EXERCISE REQUIREMENTS :: Nothing but the lines from the one containing "Screen dimensions: 739x363" through the last line of the data below should be returned, each exactly as it stands, pictures excluded.

TASK INPUT ::
§ §

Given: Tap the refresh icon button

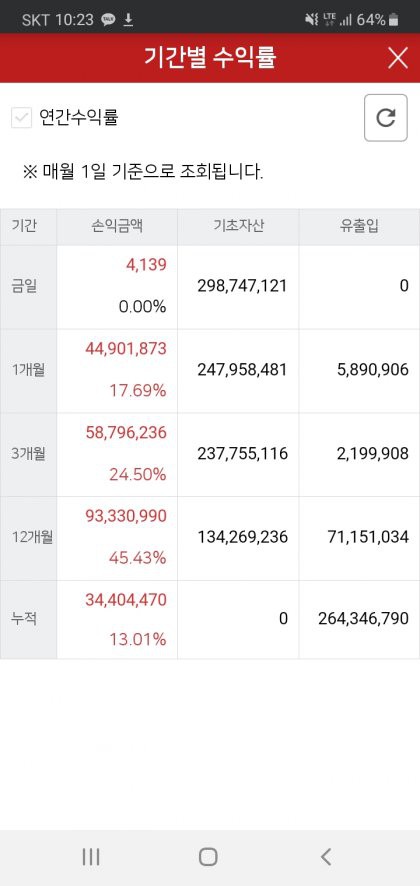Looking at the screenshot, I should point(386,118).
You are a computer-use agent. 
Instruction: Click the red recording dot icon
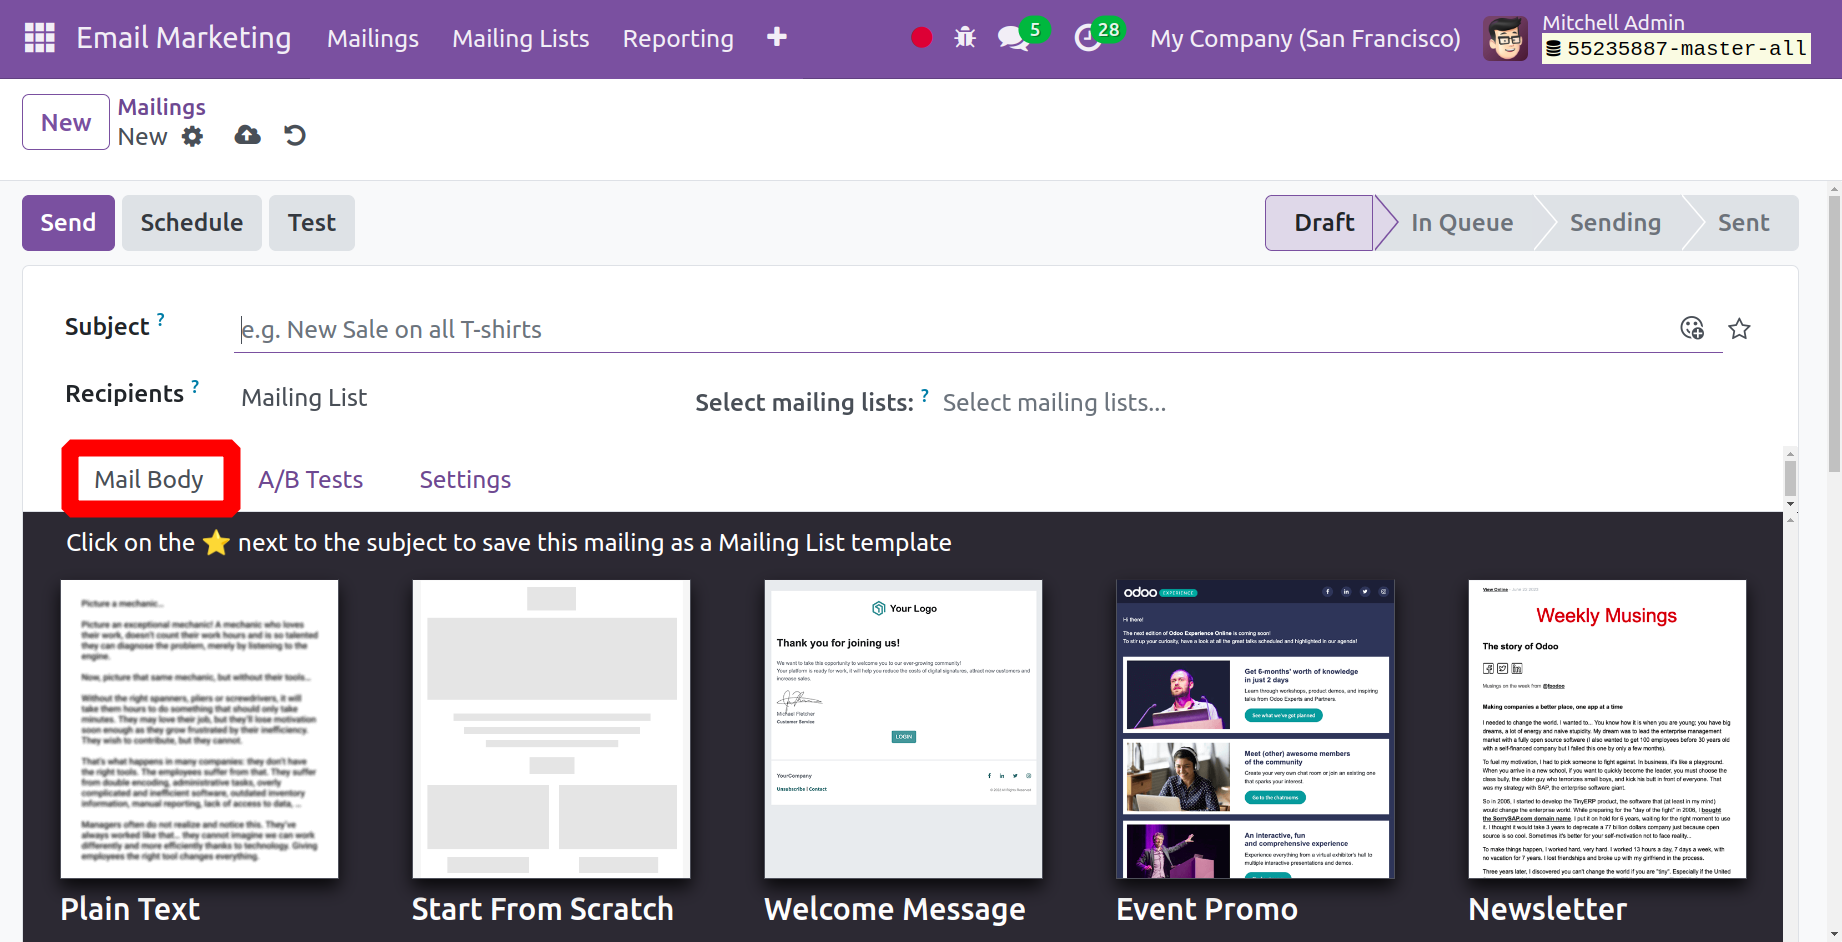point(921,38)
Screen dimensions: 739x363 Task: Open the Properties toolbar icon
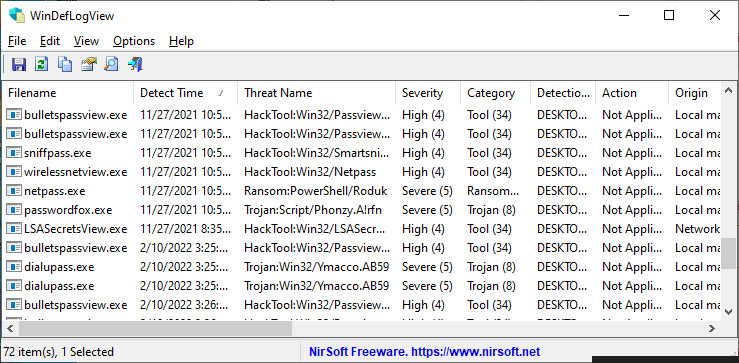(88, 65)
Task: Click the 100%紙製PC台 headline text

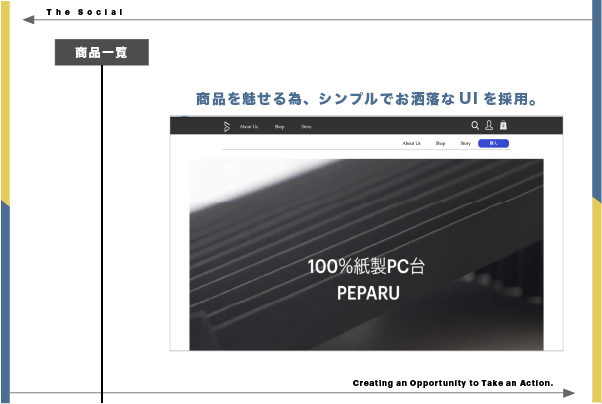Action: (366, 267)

§ §

WRITTEN ANSWER ::
Screen dimensions: 739x363 Task: Open the Properties toolbar icon
(88, 65)
Task: Click the 100%紙製PC台 headline text

Action: (366, 267)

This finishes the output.